De Commissie vindt het te vroeg om reeds thans op basis van bijgaand rapport conclusies te
trekken over de uitvoering en werking van de Bedrijvenregeling c.q. het interim-beleid. Het aantal
ontvangen aanmeldingen en aanvragen is daarvoor in deze beginfase nog te gering. In 2003 waren
er 33 bedrijven in formele zin bij het interim-beleid betrokken, waarvan 15 bedrijven door middel van
een aanmelding en 18 bedrijven door middel van een concrete aanvraag voor subsidieverlening.
Twee bevoegde overheden hebben in 2003 ieder één beschikking afgegeven op een aanvraag voor
subsidievaststelling. De totaal vastgestelde subsidie in 2003 bedraagt 171.334 op een
totaalbedrag van daadwerkelijke netto saneringskosten van 501.166 (35%).
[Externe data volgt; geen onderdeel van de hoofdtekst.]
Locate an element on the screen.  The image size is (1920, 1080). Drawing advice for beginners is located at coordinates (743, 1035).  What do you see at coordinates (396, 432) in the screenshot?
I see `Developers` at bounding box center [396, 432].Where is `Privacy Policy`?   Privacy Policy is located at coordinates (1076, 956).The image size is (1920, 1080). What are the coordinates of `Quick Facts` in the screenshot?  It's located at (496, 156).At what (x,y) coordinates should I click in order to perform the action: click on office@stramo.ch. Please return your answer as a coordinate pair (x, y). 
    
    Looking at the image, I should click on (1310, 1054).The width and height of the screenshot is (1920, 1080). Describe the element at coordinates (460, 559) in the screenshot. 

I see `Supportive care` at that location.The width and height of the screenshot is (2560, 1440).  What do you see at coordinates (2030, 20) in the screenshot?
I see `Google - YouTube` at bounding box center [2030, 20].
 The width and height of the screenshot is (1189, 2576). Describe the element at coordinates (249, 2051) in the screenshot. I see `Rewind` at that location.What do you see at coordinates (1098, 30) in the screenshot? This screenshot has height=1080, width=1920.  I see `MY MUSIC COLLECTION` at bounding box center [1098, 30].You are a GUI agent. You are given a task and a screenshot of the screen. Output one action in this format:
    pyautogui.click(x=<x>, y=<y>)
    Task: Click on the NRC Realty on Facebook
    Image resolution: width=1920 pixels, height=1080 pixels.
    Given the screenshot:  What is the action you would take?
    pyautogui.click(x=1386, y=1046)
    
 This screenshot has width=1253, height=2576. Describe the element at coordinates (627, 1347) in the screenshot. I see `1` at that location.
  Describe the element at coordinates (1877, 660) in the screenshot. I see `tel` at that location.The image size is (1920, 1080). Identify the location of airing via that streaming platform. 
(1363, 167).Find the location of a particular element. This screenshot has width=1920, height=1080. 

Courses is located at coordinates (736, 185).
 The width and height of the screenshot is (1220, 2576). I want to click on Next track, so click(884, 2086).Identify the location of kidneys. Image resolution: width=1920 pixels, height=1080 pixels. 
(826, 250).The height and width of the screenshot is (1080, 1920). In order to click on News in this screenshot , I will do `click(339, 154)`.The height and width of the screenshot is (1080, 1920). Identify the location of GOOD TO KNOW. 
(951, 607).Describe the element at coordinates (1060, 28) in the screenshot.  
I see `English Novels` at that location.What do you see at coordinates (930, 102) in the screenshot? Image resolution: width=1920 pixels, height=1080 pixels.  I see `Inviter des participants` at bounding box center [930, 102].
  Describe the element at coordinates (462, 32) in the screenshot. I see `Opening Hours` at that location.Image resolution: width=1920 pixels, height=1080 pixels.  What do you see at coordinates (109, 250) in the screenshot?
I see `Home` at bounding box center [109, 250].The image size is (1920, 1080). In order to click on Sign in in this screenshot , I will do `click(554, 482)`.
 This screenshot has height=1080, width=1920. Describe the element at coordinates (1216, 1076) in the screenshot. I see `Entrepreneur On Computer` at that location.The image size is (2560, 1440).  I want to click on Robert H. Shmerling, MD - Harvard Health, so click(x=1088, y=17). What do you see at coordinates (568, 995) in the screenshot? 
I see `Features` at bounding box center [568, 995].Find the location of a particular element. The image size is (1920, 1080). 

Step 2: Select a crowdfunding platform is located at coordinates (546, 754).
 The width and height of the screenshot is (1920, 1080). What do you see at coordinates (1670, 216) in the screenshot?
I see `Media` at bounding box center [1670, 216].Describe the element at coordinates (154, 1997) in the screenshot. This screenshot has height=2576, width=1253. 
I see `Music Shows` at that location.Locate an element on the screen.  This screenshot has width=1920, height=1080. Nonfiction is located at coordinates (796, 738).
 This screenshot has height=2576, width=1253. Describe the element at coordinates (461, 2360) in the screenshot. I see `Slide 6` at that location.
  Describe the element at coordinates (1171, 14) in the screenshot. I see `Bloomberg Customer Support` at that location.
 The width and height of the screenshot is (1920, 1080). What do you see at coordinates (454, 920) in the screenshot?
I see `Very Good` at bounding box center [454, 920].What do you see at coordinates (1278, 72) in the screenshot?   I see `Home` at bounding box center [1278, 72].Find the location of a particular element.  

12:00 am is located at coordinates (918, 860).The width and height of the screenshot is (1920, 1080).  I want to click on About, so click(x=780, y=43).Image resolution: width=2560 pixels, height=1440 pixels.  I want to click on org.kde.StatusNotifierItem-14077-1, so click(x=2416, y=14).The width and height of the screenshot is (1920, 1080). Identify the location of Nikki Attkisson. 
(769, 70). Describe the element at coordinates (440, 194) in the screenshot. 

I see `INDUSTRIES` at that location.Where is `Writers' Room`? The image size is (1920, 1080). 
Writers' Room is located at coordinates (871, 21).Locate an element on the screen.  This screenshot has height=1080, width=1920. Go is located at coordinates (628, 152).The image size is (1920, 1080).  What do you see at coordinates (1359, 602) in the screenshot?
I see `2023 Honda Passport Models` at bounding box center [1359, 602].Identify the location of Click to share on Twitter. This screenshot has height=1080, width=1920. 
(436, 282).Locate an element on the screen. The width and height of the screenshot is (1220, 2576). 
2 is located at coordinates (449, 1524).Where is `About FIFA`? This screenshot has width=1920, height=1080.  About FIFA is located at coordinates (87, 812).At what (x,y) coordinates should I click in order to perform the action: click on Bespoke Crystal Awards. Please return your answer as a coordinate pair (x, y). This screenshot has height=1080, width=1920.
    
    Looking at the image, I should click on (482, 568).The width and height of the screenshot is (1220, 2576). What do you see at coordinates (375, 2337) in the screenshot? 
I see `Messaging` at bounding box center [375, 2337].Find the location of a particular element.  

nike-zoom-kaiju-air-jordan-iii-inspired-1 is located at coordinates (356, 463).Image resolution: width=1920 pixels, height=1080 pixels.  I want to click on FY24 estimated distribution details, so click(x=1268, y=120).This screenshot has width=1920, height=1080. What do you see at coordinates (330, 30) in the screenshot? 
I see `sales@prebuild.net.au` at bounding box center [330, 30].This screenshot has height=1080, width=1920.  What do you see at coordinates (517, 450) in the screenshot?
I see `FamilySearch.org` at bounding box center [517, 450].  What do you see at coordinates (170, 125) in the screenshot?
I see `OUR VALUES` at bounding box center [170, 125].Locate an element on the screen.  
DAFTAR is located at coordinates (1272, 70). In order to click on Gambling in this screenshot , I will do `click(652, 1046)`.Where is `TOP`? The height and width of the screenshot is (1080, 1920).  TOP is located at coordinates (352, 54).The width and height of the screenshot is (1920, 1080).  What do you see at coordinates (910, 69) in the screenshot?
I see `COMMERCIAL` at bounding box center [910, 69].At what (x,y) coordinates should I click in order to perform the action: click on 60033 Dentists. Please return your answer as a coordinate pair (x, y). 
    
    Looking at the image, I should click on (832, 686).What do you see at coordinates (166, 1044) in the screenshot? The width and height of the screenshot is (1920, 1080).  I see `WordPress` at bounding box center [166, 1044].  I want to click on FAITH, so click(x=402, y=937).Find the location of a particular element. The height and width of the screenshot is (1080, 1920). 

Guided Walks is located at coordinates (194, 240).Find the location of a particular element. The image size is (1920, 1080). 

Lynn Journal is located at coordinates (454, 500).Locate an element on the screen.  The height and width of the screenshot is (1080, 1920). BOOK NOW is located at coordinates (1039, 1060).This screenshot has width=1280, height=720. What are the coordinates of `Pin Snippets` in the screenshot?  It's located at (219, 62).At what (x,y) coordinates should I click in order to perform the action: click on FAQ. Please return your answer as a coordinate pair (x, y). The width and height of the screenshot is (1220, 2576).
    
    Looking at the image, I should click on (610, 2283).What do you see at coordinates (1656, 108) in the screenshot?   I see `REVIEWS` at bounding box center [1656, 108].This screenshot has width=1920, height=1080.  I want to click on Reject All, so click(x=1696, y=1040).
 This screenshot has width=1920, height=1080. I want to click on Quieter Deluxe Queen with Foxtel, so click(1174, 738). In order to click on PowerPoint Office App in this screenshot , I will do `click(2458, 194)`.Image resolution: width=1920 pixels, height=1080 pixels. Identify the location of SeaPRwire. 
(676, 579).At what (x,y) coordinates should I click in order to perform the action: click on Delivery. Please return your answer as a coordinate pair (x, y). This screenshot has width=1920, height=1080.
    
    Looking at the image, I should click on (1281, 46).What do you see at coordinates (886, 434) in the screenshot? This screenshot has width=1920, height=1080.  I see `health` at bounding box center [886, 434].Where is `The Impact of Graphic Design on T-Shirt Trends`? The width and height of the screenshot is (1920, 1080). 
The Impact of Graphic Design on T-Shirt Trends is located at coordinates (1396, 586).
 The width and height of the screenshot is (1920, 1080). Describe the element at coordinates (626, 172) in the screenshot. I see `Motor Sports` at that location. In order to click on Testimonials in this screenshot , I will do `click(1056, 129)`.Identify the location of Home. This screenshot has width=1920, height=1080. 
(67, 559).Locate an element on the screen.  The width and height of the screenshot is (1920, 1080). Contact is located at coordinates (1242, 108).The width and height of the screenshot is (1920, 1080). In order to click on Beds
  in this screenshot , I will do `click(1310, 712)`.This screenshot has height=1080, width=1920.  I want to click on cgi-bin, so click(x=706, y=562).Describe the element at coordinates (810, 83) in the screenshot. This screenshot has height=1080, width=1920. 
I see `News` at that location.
De Commissie heeft geconstateerd dat bedrijven de weg naar de Bedrijvenregeling c.q. het interim-
beleid gezien bijgaand rapport kennelijk nog niet in omvangrijke mate bewandelen. Hoewel de
redenen hiervoor niet zijn onderzocht, denkt de Commissie dat twee mogelijke verklaringen een rol
spelen.
In de eerste plaats is bij bedrijven bekend, dat de overheid en het georganiseerde bedrijfsleven tot
voor kort nog overlegden over in de regeling door te voeren vereenvoudigingen, welke van kracht
worden bij de formele inwerkingtreding van de AMvB Financiële Bepalingen van de nieuwe Wet
bodembescherming, vermoedelijk begin 2005. De Commissie heeft de indruk dat bedrijven de
definitieve regeling afwachten in plaats van dat zij gebruik maken van het interim-beleid. Dit
illustreert het belang van een spoedige inwerkingtreding van de AMvB Financiële Bepalingen.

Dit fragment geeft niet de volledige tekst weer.